Maybe Seeker you can start your own thread about this and let the OP continue to recieve support from those of us who are being specific to her issue?

policywonk · 09/05/2009 17:08

che, I do understand the point you're making, but your first post was very scattergun and didn't differentiate between women who do and women who don't behave badly: you just expressed irritation at any woman who stays at school to talk to people.

I have no wish to make this a fight to the death

chegirl · 09/05/2009 17:15

Polywonk - I wouldnt dream of a fight to the death either but my post was on THIS thread and I didnt start my own AIBU. It was aimed at 'those' women and certainly not people who exchange two words with their friends.

Why on earth would I despise them or see them as 'beneath notice'. How weird would that be? Does anyone think like that? It sounds a touch paranoid to me.

seeker · 09/05/2009 17:17

"What is it with the women who hang around at the school gates?

Havnt they got anything better to do FFS?

Personally I drop my kids off and then cant wait to get out of there."

Do your children go to the same school as the OP's, then, chegirl?

chegirl · 09/05/2009 17:19

What do you mean seeker? I am finding your personal attacks a little tiresome now. You responed in an over the top way to a comment that was not directed at you in any way and it appears you are now trying to justify your reaction.

Its boring

cbmummy · 09/05/2009 17:21

Hi. I do not think that you need to report it as bullying re. your ds as they are pointing the comments at you not him. I think it is really crap that they are being so narky with you. Just sounds like ideas of grandeur to me. I mean to be honest they are at the bloody school themselves, so why are they taking that tone.

Personally, I would not see them worthy to kiss my arse and would tell them all about themselves.

The fact they are spending so much of their time loitering at the gates talking about you rather than getting on with their own lives is rather telling.

It is the age old thing of bored women with too much time on their hands treating the school as their own playground instead of their kids.

I have been their done that and worn the t-shirt - been on the receiving end.

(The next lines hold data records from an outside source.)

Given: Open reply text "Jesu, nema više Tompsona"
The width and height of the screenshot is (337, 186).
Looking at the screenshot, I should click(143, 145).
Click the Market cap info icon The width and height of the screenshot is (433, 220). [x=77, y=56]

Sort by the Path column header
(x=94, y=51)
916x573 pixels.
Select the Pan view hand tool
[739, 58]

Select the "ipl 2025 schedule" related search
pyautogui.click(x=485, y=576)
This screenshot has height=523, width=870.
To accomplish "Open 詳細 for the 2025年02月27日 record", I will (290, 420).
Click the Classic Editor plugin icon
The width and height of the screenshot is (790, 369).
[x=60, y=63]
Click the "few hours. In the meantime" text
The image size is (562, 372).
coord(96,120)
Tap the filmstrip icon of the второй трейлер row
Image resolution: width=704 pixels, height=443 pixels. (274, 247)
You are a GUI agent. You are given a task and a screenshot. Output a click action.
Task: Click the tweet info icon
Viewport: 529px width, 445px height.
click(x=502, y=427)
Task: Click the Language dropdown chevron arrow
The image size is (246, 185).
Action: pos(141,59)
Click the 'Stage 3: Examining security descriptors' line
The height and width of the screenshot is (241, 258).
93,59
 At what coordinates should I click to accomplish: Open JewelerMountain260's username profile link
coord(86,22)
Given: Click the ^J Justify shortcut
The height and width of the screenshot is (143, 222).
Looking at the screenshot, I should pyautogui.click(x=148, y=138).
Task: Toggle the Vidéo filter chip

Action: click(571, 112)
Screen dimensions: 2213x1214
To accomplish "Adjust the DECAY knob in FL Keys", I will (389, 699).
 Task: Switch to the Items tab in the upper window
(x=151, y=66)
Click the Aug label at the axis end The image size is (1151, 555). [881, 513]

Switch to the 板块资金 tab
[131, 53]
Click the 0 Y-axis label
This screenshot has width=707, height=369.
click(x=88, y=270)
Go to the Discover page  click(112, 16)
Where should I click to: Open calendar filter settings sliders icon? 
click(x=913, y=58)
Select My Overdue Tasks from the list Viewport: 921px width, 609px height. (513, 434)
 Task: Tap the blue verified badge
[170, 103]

I can see that it is because they are pathetic, bitter, lonely souls who really have nothing better to do than have their lives revolve around gossip and griping.

Honestly - what did they do before they had kids?

chegirl · 09/05/2009 17:27

bloody hell look out cbmummy you will feel the wrath of seeker in a minute

cbmummy · 09/05/2009 17:31

I am a big girl I can handle it - all that time spent by those school gates

SnortyBartFast · 09/05/2009 17:33

blimey ladies
i will bang you heads together in a minute

SnortyBartFast · 09/05/2009 17:34

and those fouled mouthed women who tell their DC's (!) that you shagged your way up, should have their mouths washed out with soap.
they said that to their dcs? who then repeated it to your dc?S??????/
unbelievable.

Quattrocento · 09/05/2009 17:37

I'm sorry OP but this story beggars belief.

cbmummy · 09/05/2009 17:39

The OP's story may sound extreme but fact is this happens in most schools across the country.

It is diabolical!

I am happy that my kids are now in a different school since we moved away where this does not seem to happen quote as openly anyway lol.

But then again we are not really encouraged to loiter!